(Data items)
================

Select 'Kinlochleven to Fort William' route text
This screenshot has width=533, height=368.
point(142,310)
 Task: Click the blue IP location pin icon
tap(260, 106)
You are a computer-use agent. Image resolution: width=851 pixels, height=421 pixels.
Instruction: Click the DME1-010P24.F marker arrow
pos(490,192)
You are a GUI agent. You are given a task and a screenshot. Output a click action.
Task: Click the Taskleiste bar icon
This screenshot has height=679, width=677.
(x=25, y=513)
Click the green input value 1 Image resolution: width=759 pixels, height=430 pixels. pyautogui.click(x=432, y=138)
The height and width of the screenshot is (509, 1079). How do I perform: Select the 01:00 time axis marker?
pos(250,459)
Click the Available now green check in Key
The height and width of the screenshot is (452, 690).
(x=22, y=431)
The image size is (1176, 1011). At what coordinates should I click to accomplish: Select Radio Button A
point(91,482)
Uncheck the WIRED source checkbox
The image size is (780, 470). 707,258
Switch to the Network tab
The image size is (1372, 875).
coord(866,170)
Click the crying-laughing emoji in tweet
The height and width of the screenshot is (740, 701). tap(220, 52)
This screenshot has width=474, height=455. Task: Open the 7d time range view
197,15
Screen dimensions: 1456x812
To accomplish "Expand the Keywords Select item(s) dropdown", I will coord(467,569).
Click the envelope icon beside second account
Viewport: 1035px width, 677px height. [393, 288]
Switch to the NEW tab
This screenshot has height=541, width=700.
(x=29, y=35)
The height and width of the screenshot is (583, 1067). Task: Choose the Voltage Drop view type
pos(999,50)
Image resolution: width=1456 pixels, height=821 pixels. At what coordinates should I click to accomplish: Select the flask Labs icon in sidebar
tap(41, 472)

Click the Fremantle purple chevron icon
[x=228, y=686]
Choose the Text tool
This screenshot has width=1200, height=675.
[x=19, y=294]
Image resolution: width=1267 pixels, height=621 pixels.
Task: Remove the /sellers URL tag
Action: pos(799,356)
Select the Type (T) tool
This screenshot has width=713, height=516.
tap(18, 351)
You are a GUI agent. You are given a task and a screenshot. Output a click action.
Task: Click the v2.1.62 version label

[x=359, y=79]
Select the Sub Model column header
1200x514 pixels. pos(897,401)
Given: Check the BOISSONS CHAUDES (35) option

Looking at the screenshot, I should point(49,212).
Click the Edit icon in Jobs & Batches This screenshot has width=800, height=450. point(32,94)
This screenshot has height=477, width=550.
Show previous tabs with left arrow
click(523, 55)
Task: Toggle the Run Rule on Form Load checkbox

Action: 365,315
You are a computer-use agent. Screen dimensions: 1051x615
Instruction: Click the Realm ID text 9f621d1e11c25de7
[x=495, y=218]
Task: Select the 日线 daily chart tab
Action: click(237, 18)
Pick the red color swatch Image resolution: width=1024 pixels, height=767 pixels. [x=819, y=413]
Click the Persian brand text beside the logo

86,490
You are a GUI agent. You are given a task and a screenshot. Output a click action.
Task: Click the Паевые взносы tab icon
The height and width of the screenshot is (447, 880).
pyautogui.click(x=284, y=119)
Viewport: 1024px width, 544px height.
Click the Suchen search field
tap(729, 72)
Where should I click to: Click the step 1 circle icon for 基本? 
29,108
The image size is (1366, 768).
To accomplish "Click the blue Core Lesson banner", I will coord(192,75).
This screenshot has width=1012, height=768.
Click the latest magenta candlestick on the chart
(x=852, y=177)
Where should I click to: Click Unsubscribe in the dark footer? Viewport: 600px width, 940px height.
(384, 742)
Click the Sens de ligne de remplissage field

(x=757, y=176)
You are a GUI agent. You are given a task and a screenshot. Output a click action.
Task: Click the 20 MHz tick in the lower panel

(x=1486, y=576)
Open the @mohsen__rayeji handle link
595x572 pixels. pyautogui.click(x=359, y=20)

================

> [DESCRIPTION OF THE TASK]: Write all the entries again precisely as they were given.

> [SOLUTION]:
Select 'Kinlochleven to Fort William' route text
This screenshot has width=533, height=368.
point(142,310)
 Task: Click the blue IP location pin icon
tap(260, 106)
You are a computer-use agent. Image resolution: width=851 pixels, height=421 pixels.
Instruction: Click the DME1-010P24.F marker arrow
pos(490,192)
You are a GUI agent. You are given a task and a screenshot. Output a click action.
Task: Click the Taskleiste bar icon
This screenshot has height=679, width=677.
(x=25, y=513)
Click the green input value 1 Image resolution: width=759 pixels, height=430 pixels. pyautogui.click(x=432, y=138)
The height and width of the screenshot is (509, 1079). How do I perform: Select the 01:00 time axis marker?
pos(250,459)
Click the Available now green check in Key
The height and width of the screenshot is (452, 690).
(x=22, y=431)
The image size is (1176, 1011). At what coordinates should I click to accomplish: Select Radio Button A
point(91,482)
Uncheck the WIRED source checkbox
The image size is (780, 470). 707,258
Switch to the Network tab
The image size is (1372, 875).
coord(866,170)
Click the crying-laughing emoji in tweet
The height and width of the screenshot is (740, 701). tap(220, 52)
This screenshot has width=474, height=455. Task: Open the 7d time range view
197,15
Screen dimensions: 1456x812
To accomplish "Expand the Keywords Select item(s) dropdown", I will coord(467,569).
Click the envelope icon beside second account
Viewport: 1035px width, 677px height. [393, 288]
Switch to the NEW tab
This screenshot has height=541, width=700.
(x=29, y=35)
The height and width of the screenshot is (583, 1067). Task: Choose the Voltage Drop view type
pos(999,50)
Image resolution: width=1456 pixels, height=821 pixels. At what coordinates should I click to accomplish: Select the flask Labs icon in sidebar
tap(41, 472)

Click the Fremantle purple chevron icon
[x=228, y=686]
Choose the Text tool
This screenshot has width=1200, height=675.
[x=19, y=294]
Image resolution: width=1267 pixels, height=621 pixels.
Task: Remove the /sellers URL tag
Action: pos(799,356)
Select the Type (T) tool
This screenshot has width=713, height=516.
tap(18, 351)
You are a GUI agent. You are given a task and a screenshot. Output a click action.
Task: Click the v2.1.62 version label

[x=359, y=79]
Select the Sub Model column header
1200x514 pixels. pos(897,401)
Given: Check the BOISSONS CHAUDES (35) option

Looking at the screenshot, I should point(49,212).
Click the Edit icon in Jobs & Batches This screenshot has width=800, height=450. point(32,94)
This screenshot has height=477, width=550.
Show previous tabs with left arrow
click(523, 55)
Task: Toggle the Run Rule on Form Load checkbox

Action: 365,315
You are a computer-use agent. Screen dimensions: 1051x615
Instruction: Click the Realm ID text 9f621d1e11c25de7
[x=495, y=218]
Task: Select the 日线 daily chart tab
Action: click(237, 18)
Pick the red color swatch Image resolution: width=1024 pixels, height=767 pixels. [x=819, y=413]
Click the Persian brand text beside the logo

86,490
You are a GUI agent. You are given a task and a screenshot. Output a click action.
Task: Click the Паевые взносы tab icon
The height and width of the screenshot is (447, 880).
pyautogui.click(x=284, y=119)
Viewport: 1024px width, 544px height.
Click the Suchen search field
tap(729, 72)
Where should I click to: Click the step 1 circle icon for 基本? 
29,108
The image size is (1366, 768).
To accomplish "Click the blue Core Lesson banner", I will coord(192,75).
This screenshot has width=1012, height=768.
Click the latest magenta candlestick on the chart
(x=852, y=177)
Where should I click to: Click Unsubscribe in the dark footer? Viewport: 600px width, 940px height.
(384, 742)
Click the Sens de ligne de remplissage field

(x=757, y=176)
You are a GUI agent. You are given a task and a screenshot. Output a click action.
Task: Click the 20 MHz tick in the lower panel

(x=1486, y=576)
Open the @mohsen__rayeji handle link
595x572 pixels. pyautogui.click(x=359, y=20)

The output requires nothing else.